▶ [Given problem 1] Starting at the line that contains "Image resolution: width=1439", print the listing below word for word, and stop after the last line of that listing.

▶ [Excerpted passage]
Curiosity gots me thinkin’. Are we buyin’ these books ’cause we see the words LIQUIDATION in the windows and impulsively head inside? If so, will we get around to readin’ these books? Are we really a nation that reads? If so, then why is it that I am always challenged to get my students to open their textbooks? Every semester.

What’s goin’ on? Do we really care about books or do we just care about sales?

How do you feel about these store closings? Will you miss your local Borders bookstore? What effect will this have on our students? Will they still have easy access to books?

More Book Reviews

Three education books reviewed in the same column!

Nussbaum’s Not for Profit, Menand’s The Marketplace of Ideas and Castle’s The Professor and Other Writings:

If the question of the ’80s and ’90s was, “What should we be reading, and how?,” the question that dogged the opening years of our new millennium was of a vastly more dismal kind: “Why bother?” The commenters’ hate registered a broader structural truth about a crisis in the humanities. News items have been bouncing around academic Facebook pages and Chronicle of Higher Education links throughout the last year: furloughs; steep declines in academic hiring; bankrupt state governments; ever more fiendishly impossible demands for humanists to justify their existence. Meanwhile, in the UK, the managerial talent of New Labour made enormous strides in making their vision of cost efficiency take on flesh: departments and high-profile professorships vanished, it seemed, each week. American administrators looked with envy at the audacity of British budget-slashers. The accelerated dismantling of humanities programs across the world demanded a response from the professors. So the call went round the 
academic-professional world: Comrades, to the barricades!

Which means, academic talent being what it is, to manifestos. And so there emerged, as the last academic year staggered to a close, a series of counterstrikes. Two are of particular note, since they come from Louis Menand and Martha Nussbaum, academics whose professional accomplishments within humanistic disciplines (English and philosophy, respectively) are coupled with effective public voices. Writers of lean, flexible prose, they offer distinct kinds of humanistic styles: Menand, the historicist, reminding us of how we got here (and the attendant ironies); Nussbaum, the ethicist, telling us where we should want to go (and the attendant dangers). Both books are short, concise answers to the call to defend and rearticulate the mission of the humanities in an age of neoliberal resentment…

If the ethics or the histories of humanities education are not quite helpful in regaining some collective nerve, perhaps a less abstract genre would work better — something, that is, that would tell us in intimate terms why one studies in the humanities, what it feels like to do so, and how doing so changes the ways one feels. If that is what is wanted, Terry Castle’s The Professor could scarcely be bettered. Not quite a biography, it is a witty phenomenology of humanistic life; it opens up what such a life feels like from the inside. One of its happy paradoxes is that its essays, each seemingly written as a jeu d’esprit, elegantly perform the public service of articulating the claims of the humanities.

Check out the whole thing and then order one up for Spring Break!

A GREAT Book Review

On some new publishing of David Foster Wallace’s work.

Here it is.

▶ [Given problem 2] Using the excerpted passage above, decide whether each statement agrees with it: (a) three education books are reviewed in one column; (b) Menand's field is philosophy and Nussbaum's is English; (c) Castle's The Professor is presented as a biography. For each, answer yes or no and quote the words that decide it.

▶ [Source data]
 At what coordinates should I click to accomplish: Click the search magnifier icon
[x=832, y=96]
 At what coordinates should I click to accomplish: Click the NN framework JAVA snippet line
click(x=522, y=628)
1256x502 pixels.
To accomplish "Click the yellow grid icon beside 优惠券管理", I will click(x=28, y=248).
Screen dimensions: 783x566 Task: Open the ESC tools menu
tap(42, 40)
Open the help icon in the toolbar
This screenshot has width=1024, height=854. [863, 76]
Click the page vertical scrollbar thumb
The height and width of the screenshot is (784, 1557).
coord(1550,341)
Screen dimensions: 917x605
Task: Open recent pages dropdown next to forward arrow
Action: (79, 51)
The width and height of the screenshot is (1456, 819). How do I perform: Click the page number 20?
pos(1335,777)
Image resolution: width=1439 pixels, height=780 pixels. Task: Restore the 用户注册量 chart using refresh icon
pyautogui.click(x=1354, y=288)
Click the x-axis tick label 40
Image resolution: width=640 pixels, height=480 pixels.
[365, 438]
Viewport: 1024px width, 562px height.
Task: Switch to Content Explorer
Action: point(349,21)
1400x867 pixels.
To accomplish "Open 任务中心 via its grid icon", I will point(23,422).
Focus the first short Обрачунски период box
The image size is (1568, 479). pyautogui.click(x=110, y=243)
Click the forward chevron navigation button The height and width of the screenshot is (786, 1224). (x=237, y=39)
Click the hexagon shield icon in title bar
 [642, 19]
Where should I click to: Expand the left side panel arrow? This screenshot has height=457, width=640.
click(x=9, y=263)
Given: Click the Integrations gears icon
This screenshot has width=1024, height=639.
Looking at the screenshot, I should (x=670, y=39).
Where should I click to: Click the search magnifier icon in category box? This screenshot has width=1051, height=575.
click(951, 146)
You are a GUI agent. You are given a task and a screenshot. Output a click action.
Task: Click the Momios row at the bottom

▶ [Correct response 1]
Image resolution: width=1439 pixels, height=780 pixels. Task: Restore the 用户注册量 chart using refresh icon
pyautogui.click(x=1354, y=288)
Click the x-axis tick label 40
Image resolution: width=640 pixels, height=480 pixels.
[365, 438]
Viewport: 1024px width, 562px height.
Task: Switch to Content Explorer
Action: point(349,21)
1400x867 pixels.
To accomplish "Open 任务中心 via its grid icon", I will point(23,422).
Focus the first short Обрачунски период box
The image size is (1568, 479). pyautogui.click(x=110, y=243)
Click the forward chevron navigation button The height and width of the screenshot is (786, 1224). (x=237, y=39)
Click the hexagon shield icon in title bar
 [642, 19]
Where should I click to: Expand the left side panel arrow? This screenshot has height=457, width=640.
click(x=9, y=263)
Given: Click the Integrations gears icon
This screenshot has width=1024, height=639.
Looking at the screenshot, I should (x=670, y=39).
Where should I click to: Click the search magnifier icon in category box? This screenshot has width=1051, height=575.
click(951, 146)
You are a GUI agent. You are given a task and a screenshot. Output a click action.
Task: Click the Momios row at the bottom

▶ [Correct response 2]
(a) Yes: "Three education books reviewed in the same column!"
(b) No: "Louis Menand and Martha Nussbaum, academics whose professional accomplishments within humanistic disciplines (English and philosophy, respectively)"
(c) No: "Not quite a biography, it is a witty phenomenology of humanistic life"